*** Opening Available records ***

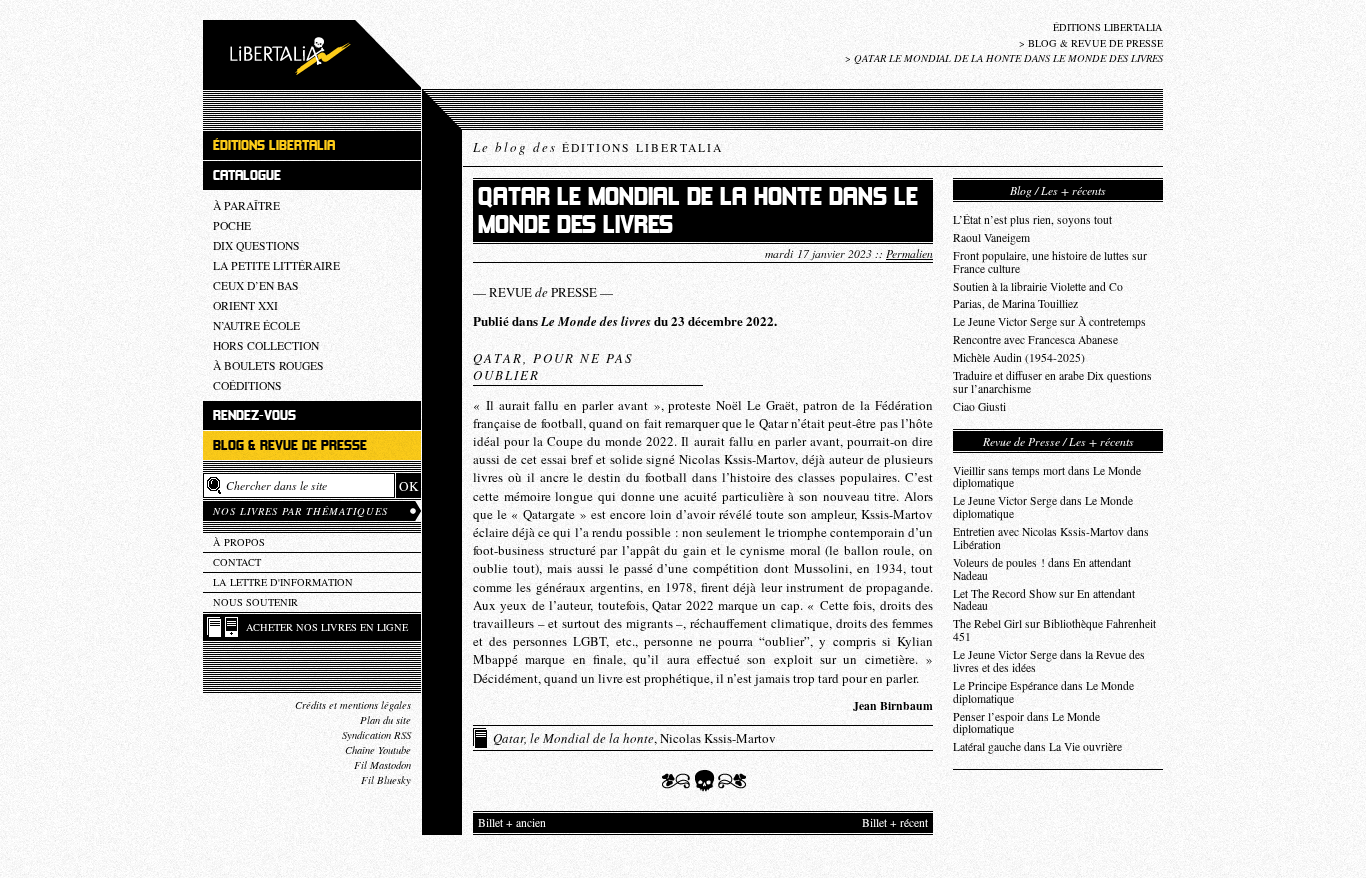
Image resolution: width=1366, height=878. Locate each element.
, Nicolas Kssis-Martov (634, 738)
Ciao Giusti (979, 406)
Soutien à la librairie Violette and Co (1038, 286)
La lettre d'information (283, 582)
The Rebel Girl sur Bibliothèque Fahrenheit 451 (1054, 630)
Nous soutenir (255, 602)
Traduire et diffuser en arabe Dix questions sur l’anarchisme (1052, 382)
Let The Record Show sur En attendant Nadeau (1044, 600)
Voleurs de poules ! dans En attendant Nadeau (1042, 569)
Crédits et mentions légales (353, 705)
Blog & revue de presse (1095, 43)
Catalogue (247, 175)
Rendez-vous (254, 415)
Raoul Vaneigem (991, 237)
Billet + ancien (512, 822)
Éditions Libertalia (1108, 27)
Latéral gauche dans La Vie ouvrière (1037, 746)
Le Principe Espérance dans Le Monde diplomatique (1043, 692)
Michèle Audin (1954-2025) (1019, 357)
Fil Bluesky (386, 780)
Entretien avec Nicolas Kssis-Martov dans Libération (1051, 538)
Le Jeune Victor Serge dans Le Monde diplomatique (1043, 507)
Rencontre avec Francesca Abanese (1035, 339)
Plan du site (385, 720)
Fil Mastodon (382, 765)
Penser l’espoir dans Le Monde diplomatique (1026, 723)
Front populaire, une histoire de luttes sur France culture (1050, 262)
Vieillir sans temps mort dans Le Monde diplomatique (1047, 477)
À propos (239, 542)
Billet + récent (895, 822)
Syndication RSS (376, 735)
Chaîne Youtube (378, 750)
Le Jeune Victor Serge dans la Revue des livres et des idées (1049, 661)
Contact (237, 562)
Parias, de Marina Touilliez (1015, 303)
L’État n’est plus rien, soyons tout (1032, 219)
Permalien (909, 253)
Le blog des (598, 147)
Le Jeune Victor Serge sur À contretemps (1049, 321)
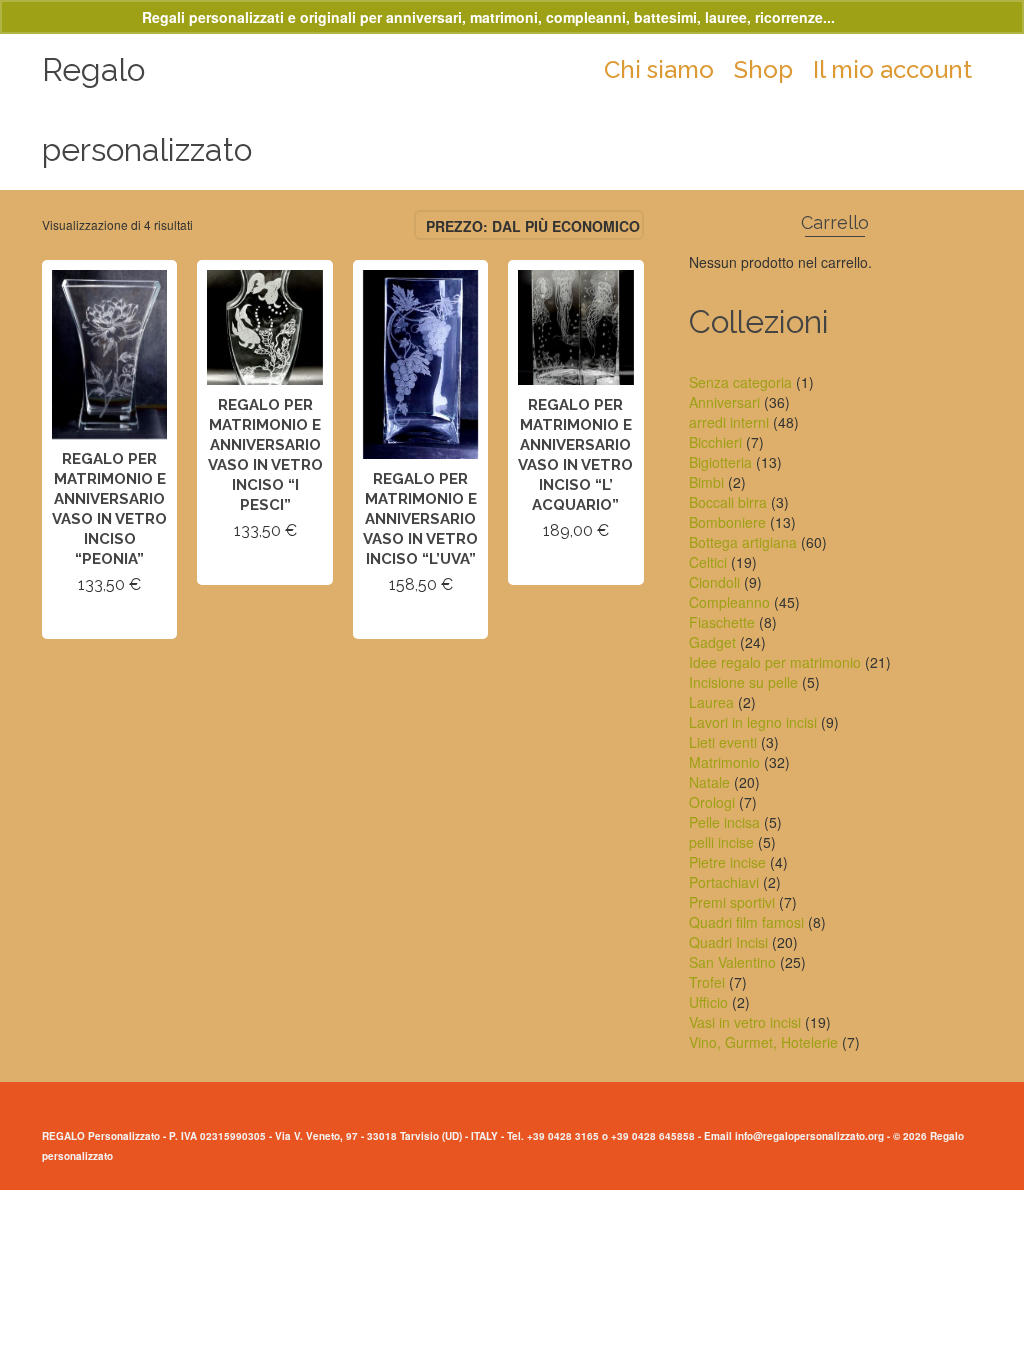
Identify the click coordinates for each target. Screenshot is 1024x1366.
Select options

*** Closing Available records ***

- Exercise aim:
The goal is an exact reprint of the entries, leaving out the pictures.

- Exercise solution:
Image resolution: width=1366, height=878. Locate each element.
, Nicolas Kssis-Martov (634, 738)
Ciao Giusti (979, 406)
Soutien à la librairie Violette and Co (1038, 286)
La lettre d'information (283, 582)
The Rebel Girl sur Bibliothèque Fahrenheit 451 (1054, 630)
Nous soutenir (255, 602)
Traduire et diffuser en arabe Dix questions sur l’anarchisme (1052, 382)
Let The Record Show sur En attendant Nadeau (1044, 600)
Voleurs de poules ! dans En attendant Nadeau (1042, 569)
Crédits et mentions légales (353, 705)
Blog & revue de presse (1095, 43)
Catalogue (247, 175)
Rendez-vous (254, 415)
Raoul Vaneigem (991, 237)
Billet + ancien (512, 822)
Éditions Libertalia (1108, 27)
Latéral gauche dans La Vie ouvrière (1037, 746)
Le Principe Espérance dans Le Monde diplomatique (1043, 692)
Michèle Audin (1954-2025) (1019, 357)
Fil Bluesky (386, 780)
Entretien avec Nicolas Kssis-Martov dans Libération (1051, 538)
Le Jeune Victor Serge dans Le Monde diplomatique (1043, 507)
Rencontre avec Francesca Abanese (1035, 339)
Plan du site (385, 720)
Fil Mastodon (382, 765)
Penser l’espoir dans Le Monde diplomatique (1026, 723)
Front populaire, une histoire de luttes sur France culture (1050, 262)
Vieillir sans temps mort dans Le Monde diplomatique (1047, 477)
À propos (239, 542)
Billet + récent (895, 822)
Syndication RSS (376, 735)
Chaîne Youtube (378, 750)
Le Jeune Victor Serge dans la Revue des livres et des idées (1049, 661)
Contact (237, 562)
Parias, de Marina Touilliez (1015, 303)
L’État n’est plus rien, soyons tout (1032, 219)
Permalien (909, 253)
Le blog des (598, 147)
Le Jeune Victor Serge sur À contretemps (1049, 321)
Identify the click coordinates for each target. Screenshot is 1024x1366.
Select options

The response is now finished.